WHAT IS ASKED: Output the stretch of the forum thread below about hotel bookings and deals from "Many thanks for" through "fan of AAM)", copied word for word.

EXTRACTED TEXT:
##########

Many thanks for such useful info and websites - just booked a nice hotel in Madrid via internet/email - after reading reviews on that hotel.  Thank heavens for having come across ASKABOUTMONEY - such a goldmine of knowledge, particularly as I, being profoundly deaf, can't use the telephone and therefore find using the Intenret and email a real boon.
Raz (delighted user and big fan of AAM)


----------



## sueellen (1 Sep 2004)

Hi Raz,

Welcome to _AAM_    Glad to hear the list was of some use.  Nice to get some feedback also.  Hope your trip/hotel in Madrid work out well  

You might find something useful here also  especially


----------



## Brendan Burgess (2 Sep 2004)

*Re: Hotel in Madrid*

Hi raz

Some of the moderators have been getting a lot of abuse in other forums for daring to edit or delete offensive posts. We get a bit weary of this abuse, so it's a real tonic to get such an enthusiastic message of thanks. We do our best (and sueellen does a great job in the Holidays/Travel/Hotels/Airlines forum) and deep down we know we are doing a great job, but it's nice to have it recognized. Thanks - you have cheered us up. 

Brendan


----------



## sueellen (27 Dec 2004)

*Some other posts*

*nbc
best website for hotel deals*

Hi there,
Can anyone suggest a website for late deals in Irish hotels etc(I am familar with laterooms.com). I am flexible where I go,dates etc(golf trip with bud). Hoping to hit Kerry area but would consider elsewhere if a good offer interested me. 
Any website I've seen wants you to put a county in and you could spend all day looking.
Thanks
nbc 

*Cahir
Registered User
Re: best website for hotel deals*

Try [broken link removed]
Haven't been on it for a while but I remember it was good. 

*Dearg Doom
Long time poster
Re: best website for hotel deals*

Try [broken link removed] 

*ClubMan
Administrator
Re: best website for hotel deals*

I know you're looking for a website but have you simply tried the small ads in the Indo and Irish Times for special offers in individual hotels? There are often some good offers advertised. 

*rainyday
Moderator
Re: best website for hotel deals*

Try www.pigsback.ie - registration required 

*billiethekid
Re:  Best website for hotel deals*

www.wotif.com/   is usually quite decent for up to 14 days in advance I think. 

*travel fan
Re: best website for hotel deals*

Try www.irelandhotels.com/
Up to date offers...just pick a county 

*nbc
thanks*

You're all very good.Much appreciated.
nbc 

*foxylady
hotels*

www.octopustravel.com/IntlHome.jsp is another good one. 

*Bargain Hunter
Cheap Deals*

The best bet is the back page of the Irish Times or second page of the Indo. Hotels only advertise here when their occupancy rates are low.

My favourite is Gresham Hotels for a short break (I've no connection), in Galway, Limerick & Cork. Best is the Metroploe in Cork - right in the city centre, free parking, buffet breakfast till noon, evening meal and leisure centre - all for about EUR150 for three nights. Also if you become a regular you get on their direct mailing list before they go to the press and usually at preferential rates.

##########

RECORDED INFORMATION:
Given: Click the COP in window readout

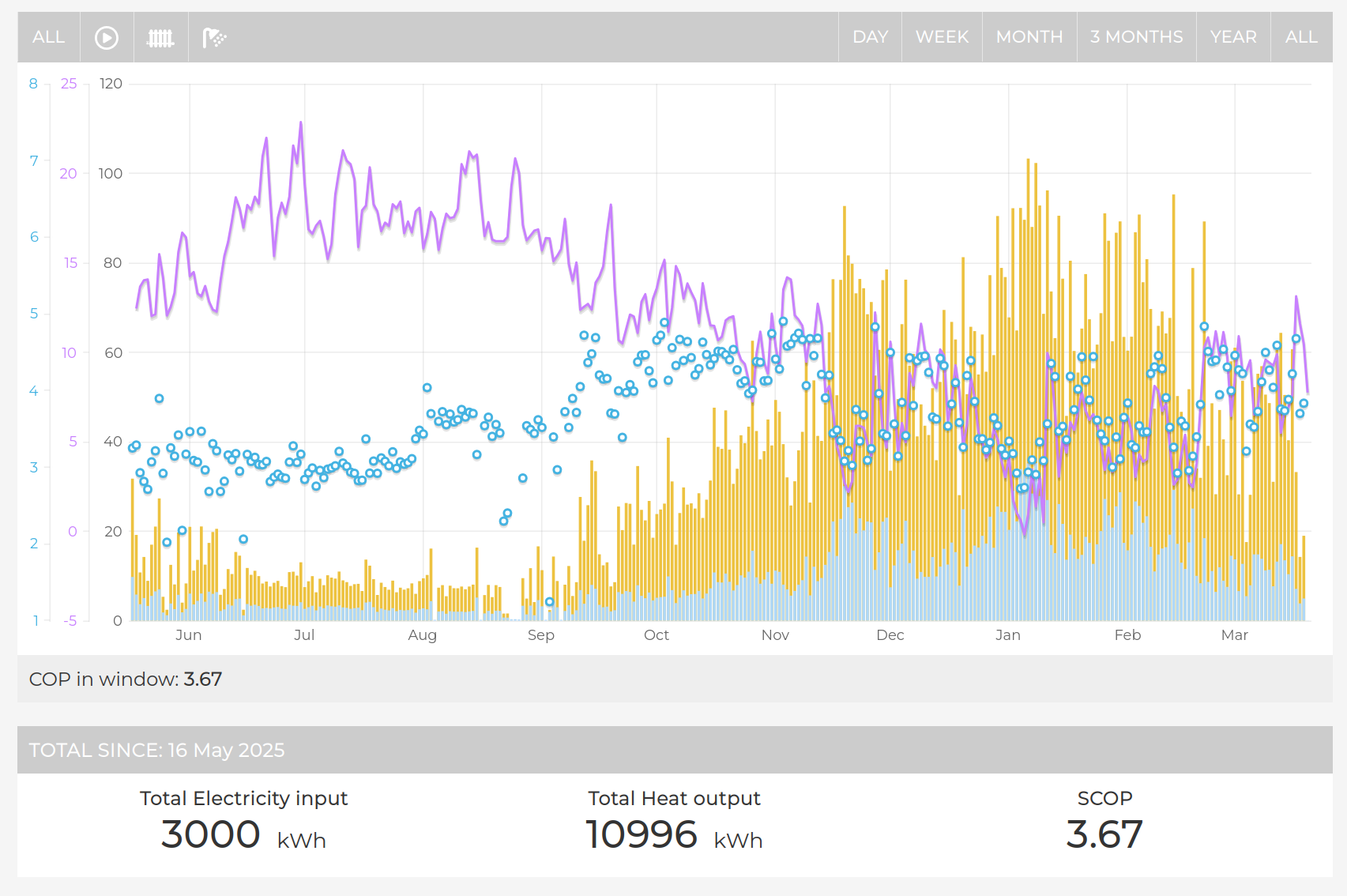Looking at the screenshot, I should click(x=126, y=680).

##########

OUTPUT:
Many thanks for such useful info and websites - just booked a nice hotel in Madrid via internet/email - after reading reviews on that hotel.  Thank heavens for having come across ASKABOUTMONEY - such a goldmine of knowledge, particularly as I, being profoundly deaf, can't use the telephone and therefore find using the Intenret and email a real boon.
Raz (delighted user and big fan of AAM)